思えばベテランの先輩に聞くときも同じことをしていた。何かの仕事に行き詰まったとき、実現したいこと、自分で考えたこと、試したこと、どのようにうまくいかなかったか、などを事前に整理して伝えて相談する。エラーメッセージなどがあればそれも添付する。そうして初めて問題解決に向けた議論を始められ、そこからは深堀りの質問の受け答えをしながら答えに辿り着く。今はもっと賢くなっているが、登場直後のChatGPTは四年生大学卒の新入社員だと思って接すると良いと言われていた。一般的な知識や教養はあるが、仕事の専門性はまだない状態。質問の文脈をできるだけ与える考え方はいまも有効だ。

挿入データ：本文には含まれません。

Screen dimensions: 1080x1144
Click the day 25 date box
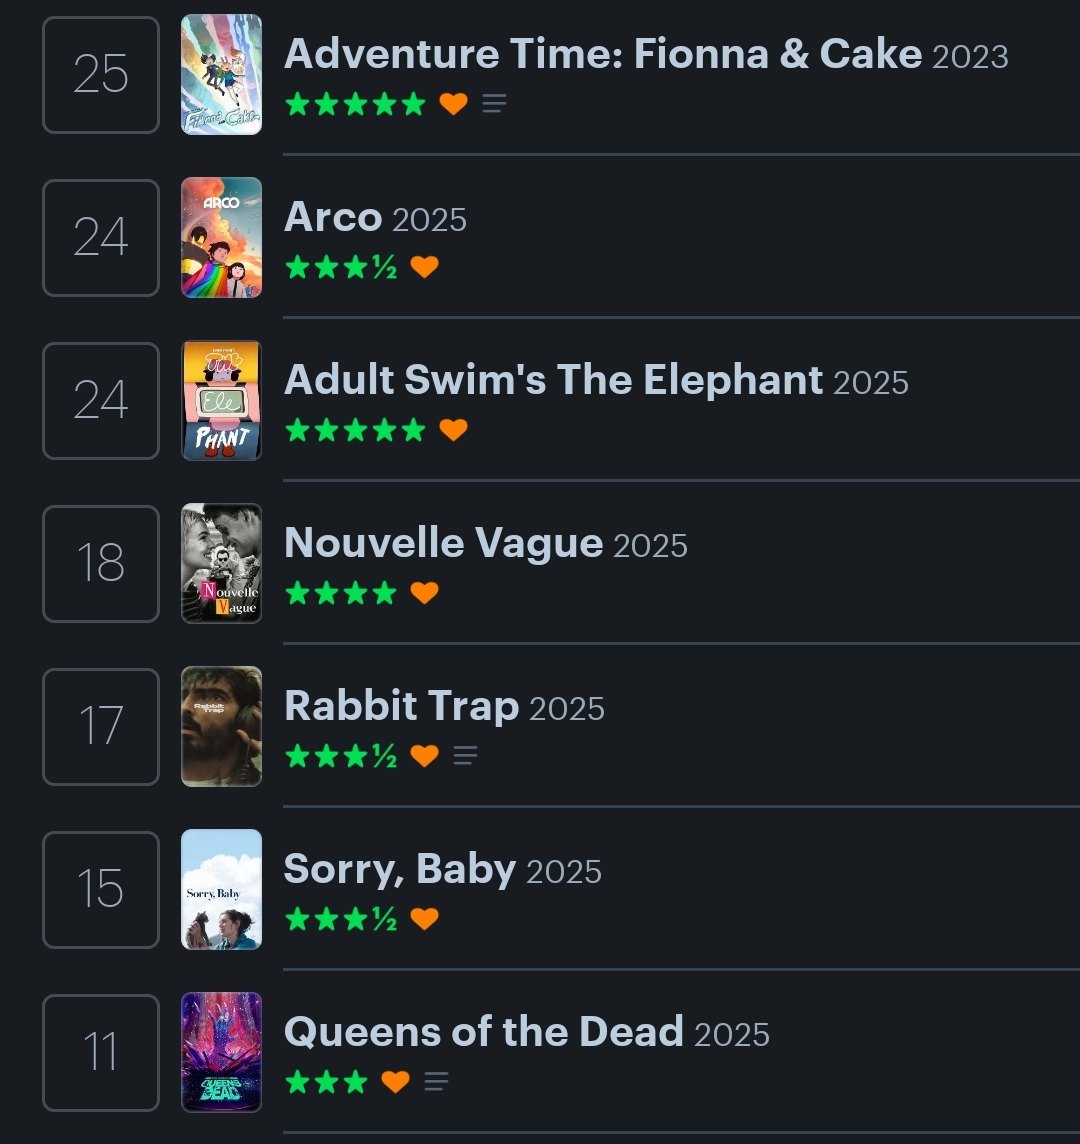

先日のアップデートで、ChatGPTに検索モードが追加された。これは質問に対して情報をインターネットから検索し、それに基づいて答えてくれる機能。試してみるとZennやQiitaといった技術共有サービスから個人ブログまで様々なところから情報を集めてきて、それを元に回答してくれる。「淡路島の観光スポット」などを調べてもいろんなサイトのクチコミやランキングを総合したような結果を教えてくれる。これは新しいことを調べる時に人間がする行動とまったく同じ。情報ソースも明示してくれるようになり、内容が疑わしい場合は自分の眼で確かめられるようになったのも大きい。

プログラミングにおいて、AIを活用できるかは人間側の能力がキャップになるという説がある。コードの生成はAIが得意とするところだが、それが期待通りに動くものかは人間が判断する必要がある。部分的に修正を依頼したり、AIに伝わりやすいように言い換えたりする。そのためには人間側のスキルのキャパシティをあげておく必要がある。超人でなんでもできるパートナーが登場するというよりは、自分が3-4倍動けるようになるというのが感覚に近い。行動レベルはそのままで並列に実行できるようなイメージだ。AI活用のために自身のレベルアップが重要、そしてそのレベルアップのための勉強においても、ChatGPTは強力なパートナーになってくれる。